そのほか、targetRegions/にターゲットのbedファイルを用意する(targetRegions.bed)。パネルシーケンスならilluminaなどのHPからキャプチャターゲゲットのbedをダウンロードして配置する。snpEff_annには既知のホットスポット変異を含むリストHotspots.txtと、分析対象の遺伝子および対応するEnsemblトランスクリプトIDを含むリストtranscripts.txtを入れる。Exampleのファイルをそのまま使用してもいいかもしれない。
snpEff_ann/
準備ができたら実行する。ラン時にはデータディレクトリ(ここでは/home/kazu/appreci8/appreci8/Example/)、ダウンロードして解凍したデータベースを指定する。さらに"id -u $USER"でユーザIDを抽出し、それを-eで指定する(rootでないとファイルのアクセス権の関係で編集できないものが出てくる)。
docker run -v /home/kazu/appreci8/appreci8/:/appreci8 -v /home/kazu/appreci8/appreci8/Example/:/data -e LOCAL_USER_ID=`id -u $USER` wwuimi/appreci8
様々なツールを順番に実行するため、ターゲットキャプチャのパネルシーケンシングでもランにはかなりの時間がかかる。上記のexampleデータのランには14hほどかかった(*1)。
出力。フィルタリングされたvcfはdocumentsに保存される。
documents
フィルタリングごとに異なるvcfとして出力される。最終フィルタリング結果はresults_filtered_V3.txtになる。
results_filtered_V3.txt
パラメータはdefaultで最適化されていますが、変更する場合は著者らの解説を確認してください。
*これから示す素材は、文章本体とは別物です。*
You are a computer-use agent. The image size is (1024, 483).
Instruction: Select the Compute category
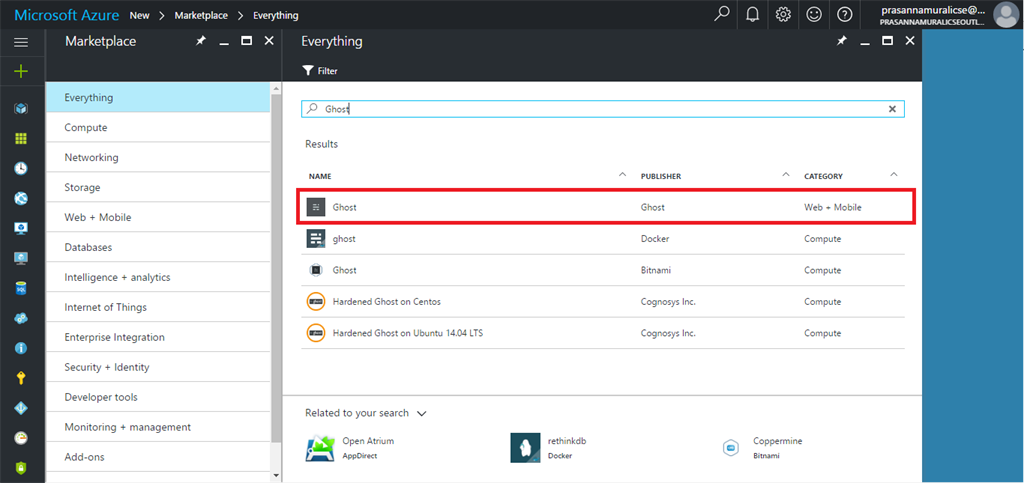coord(86,128)
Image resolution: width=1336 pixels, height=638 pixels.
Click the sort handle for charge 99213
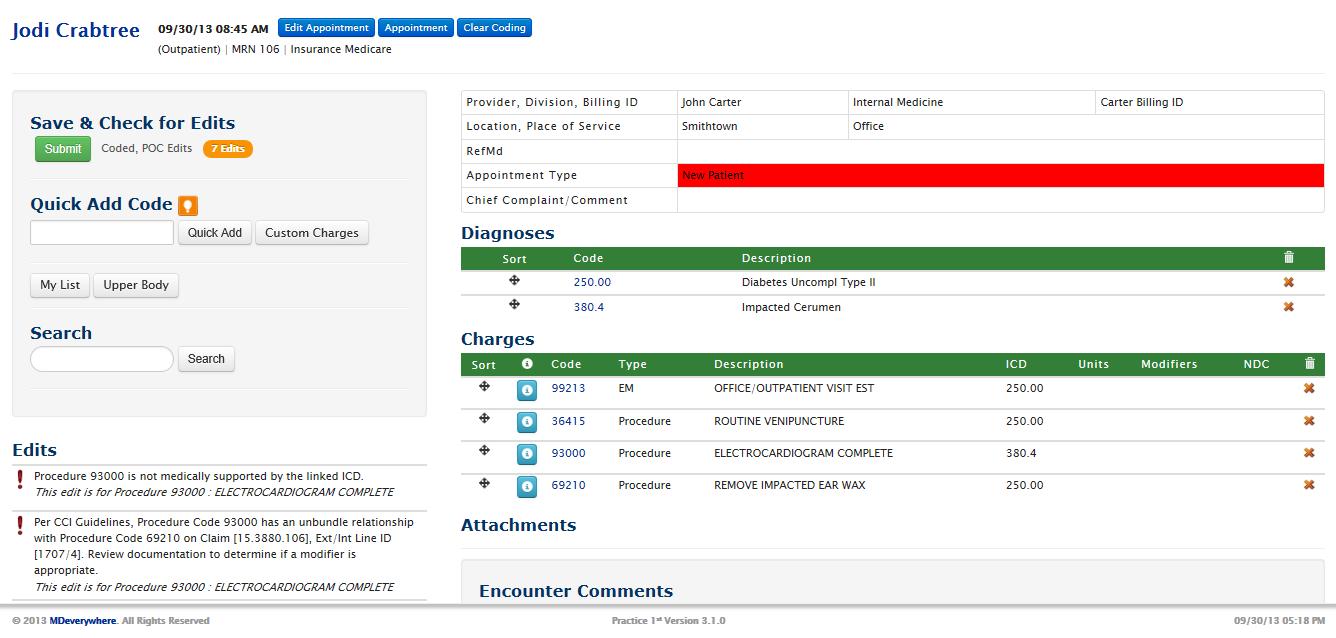[483, 390]
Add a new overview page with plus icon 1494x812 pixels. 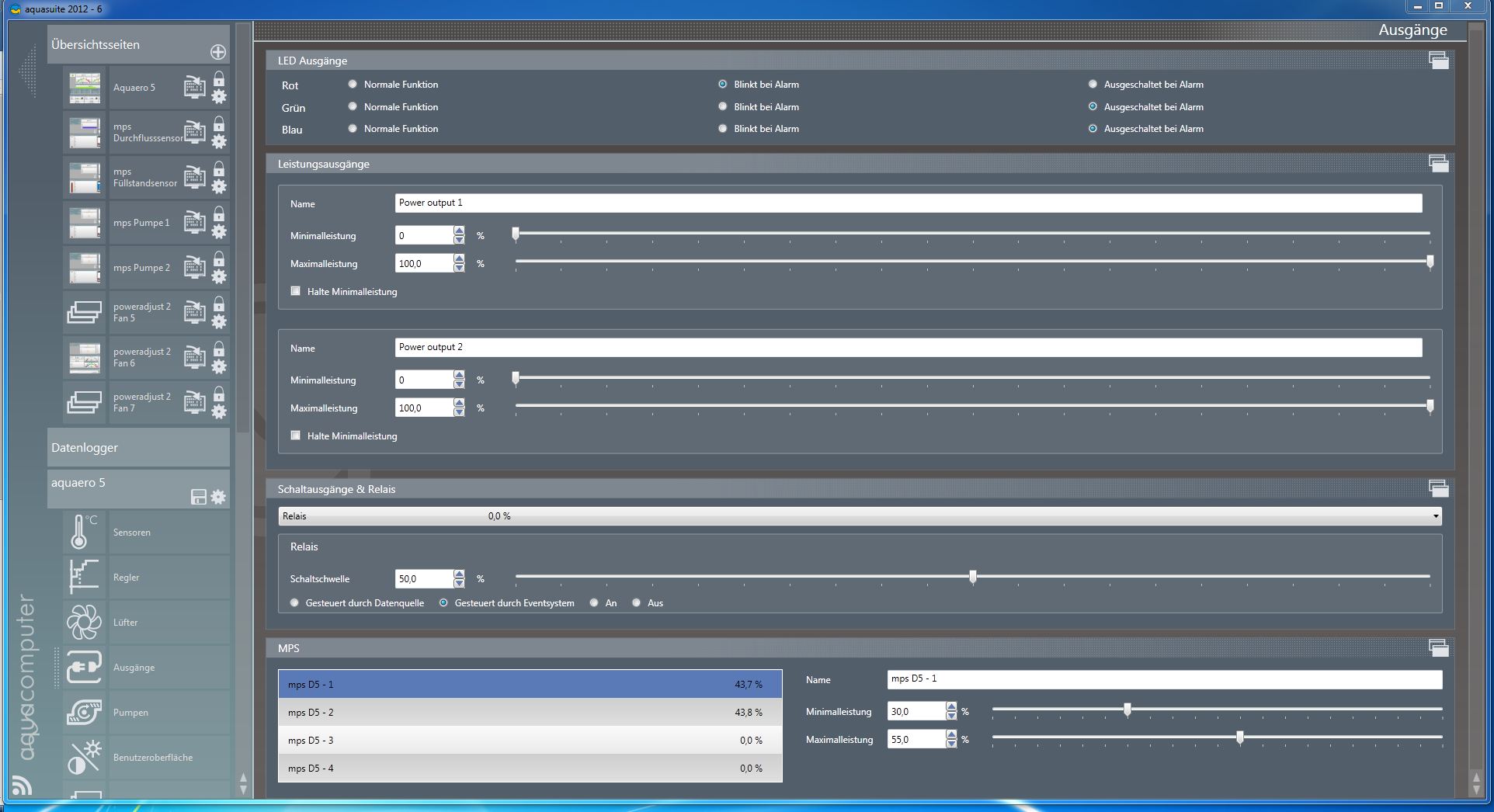click(218, 52)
https://hub.docker.com/r/wwuimi/appreci8/
引用
appreci8: a pipeline for precise variant calling integrating 8 tools
Sarah Sandmann, Mohsen Karimi, Aniek O de Graaf, Christian Rohde, Stefanie Göllner, Julian Varghese, Jan Ernsting, Gunilla Walldin, Bert A van der Reijden, Carsten Müller-Tidow Luca Malcovati, Eva Hellström-Lindberg Joop, H Jansen, Martin Dugas
Bioinformatics, Volume 34, Issue 24, 15 December 2018
関連
*1 xeon E5 v4 2680 x 2、128GBメモリマシン使用。